Shamans, like artists, are able to interpret the world around them and produce symbolic expressions of that world to those within their community. Rock art can serve as a physical representation of spiritual beliefs and shamanistic interpretations. David Lewis-Williams and Thomas Dowson developed the neuropsychological (N-P)model in the 1980s based on clinical and ethnographic data that showed that modern human brains reacted in the same defined set of ways to altered states of consciousness (ASC) as a way to understand the origin of rock art.[22] It is important to point out here that ASC includes dreaming which occurs during natural sleep as well as hallucinations incited by the use of psychotropic drugs or other ASC inducing methods. Though no two experiences of ASC are alike, according to the N-P model, there are three common stages that an individual may enter while they experience ASC. They will first see a variation of “seven common entoptic patterns” which include “dots, circles, and flecks; concentrics and spirals; parallel lines and ticks; zigzags; meanders; and nested curves.”[23] The next stage builds upon the first in which the entoptic patterns develop into what the individual would view as “iconic images that are personally or culturally important”[24] such as animals. The third and final stage moves them beyond the known world and into the “other side” which, as described by modern shamans, represents life after death.[25] This final stage is important to note because it implies that our ancestors had a theory of an afterlife. “Rock art suggests that the artists who drew bison, lions, and mammoths on cave walls lived in a world that was not simply one of food, shelters, and reproduction, but one also of spirits, ancestors, and ‘other worlds.’”[26] Not all three stages are required in order for the N-P model to be valid. There is typically a combination of the three experienced by the individual and represented in the art that follows.[27] In Upper Paleolithic rock art panels, stage three is often recognizable in which a combination of “entoptic forms, construals, and transformations and combinations of representational and entoptic imagery.”[28]

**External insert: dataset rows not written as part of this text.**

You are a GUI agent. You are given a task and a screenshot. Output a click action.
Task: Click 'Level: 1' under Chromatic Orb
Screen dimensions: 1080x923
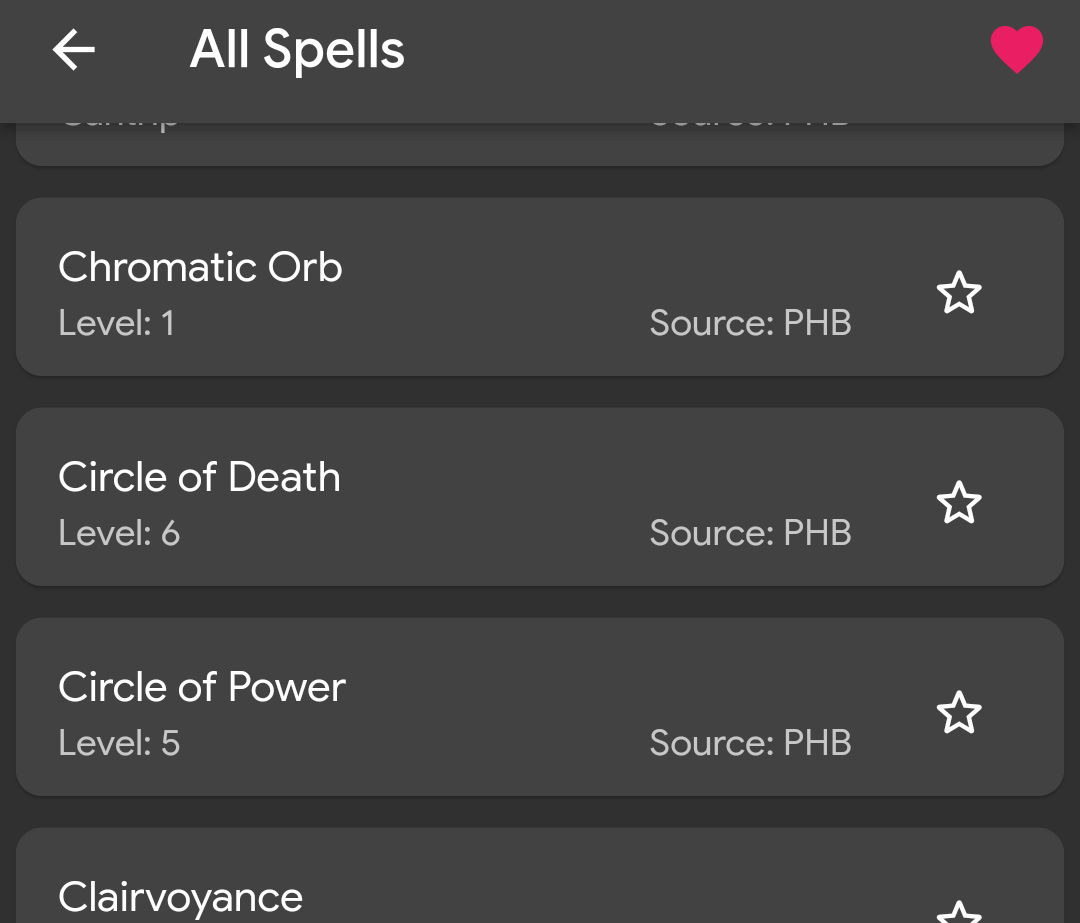point(116,323)

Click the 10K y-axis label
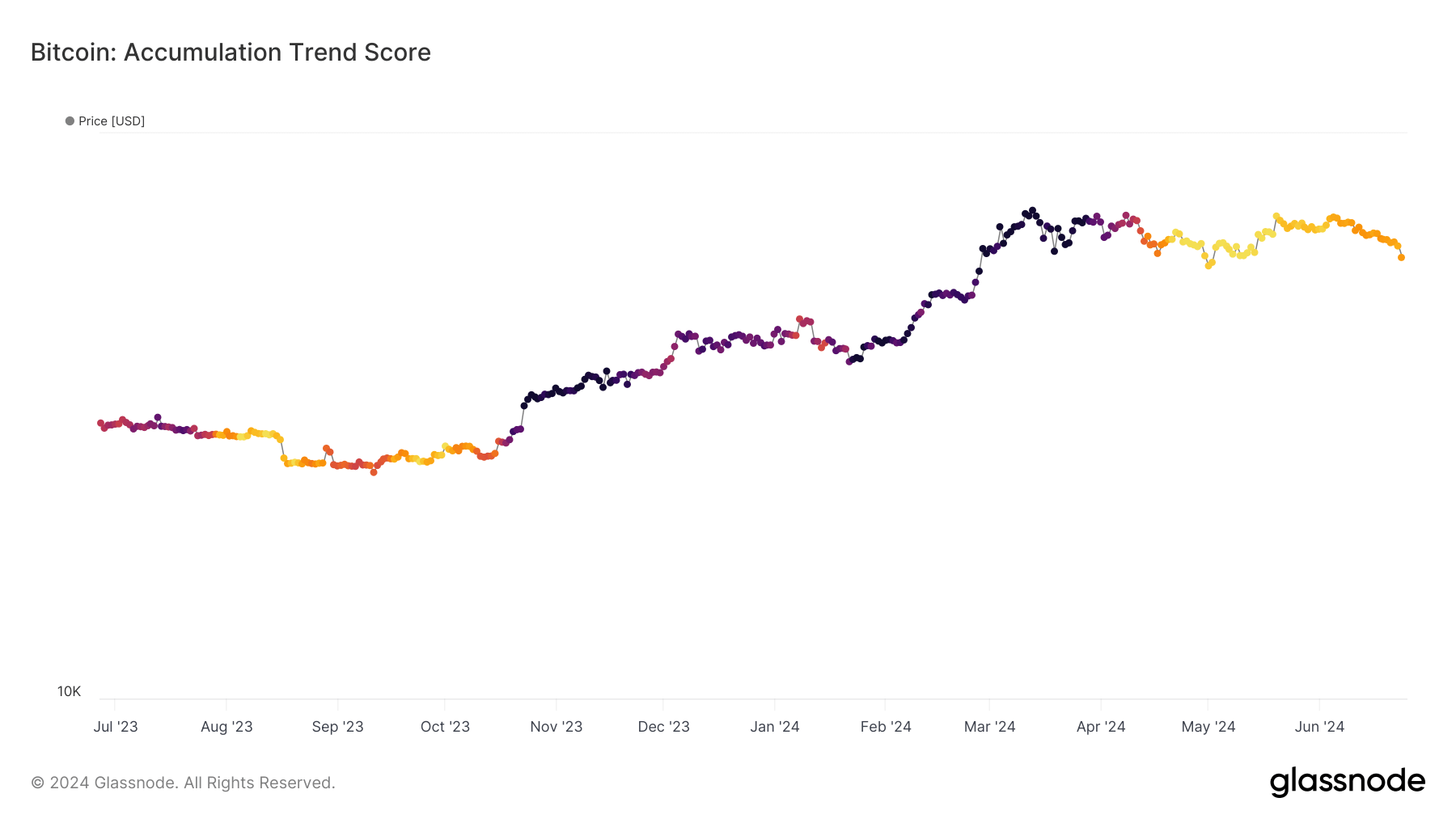(69, 691)
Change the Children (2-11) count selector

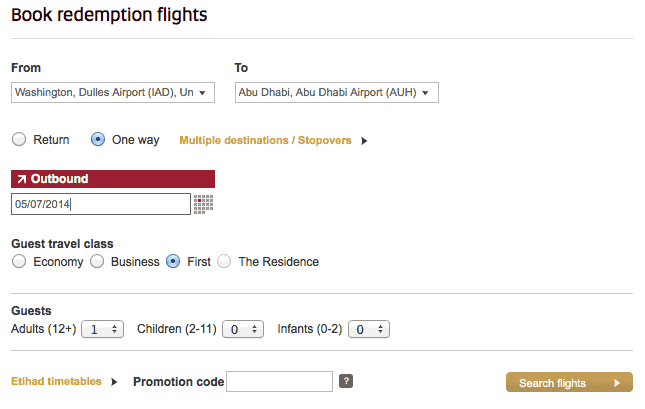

The N-P model uses clinical data to indicate that a rock art panel was inspired by a trance-like state although the subject matter across cultures may be different, the “formal characteristics of the arts should be similar.”[29] An example of art depicting all three of the N-P model symbols can be seen the petroglyph rock art of Coso Range in eastern California in Figure 3.

Figure 3 – Coso Range, eastern California. Petroglyphs representing entoptic patterns, iconic images, and the seven principles of perception.

Images are not the only hallucination experienced during ASC. Often, physical sensations will accompany a trance-like state. Common experiences include the manifestations of the sensation of death; fighting or aggressive impulses; magical flight or feelings of floating on air; heavy limbs creating the feeling of swimming or drowning; heightened sexual reactions resulting in arousal; and bodily transformation such as the feeling of the head growing horns or the back growing wings.[30] The Coso Range provides more great examples of petroglyphs representing these physical manifestations of a trance-state as seen in Figure 4.

Figure 4 – “Hunter and Sheep” petroglyph of Sheep Canyon in the Coso Range, California.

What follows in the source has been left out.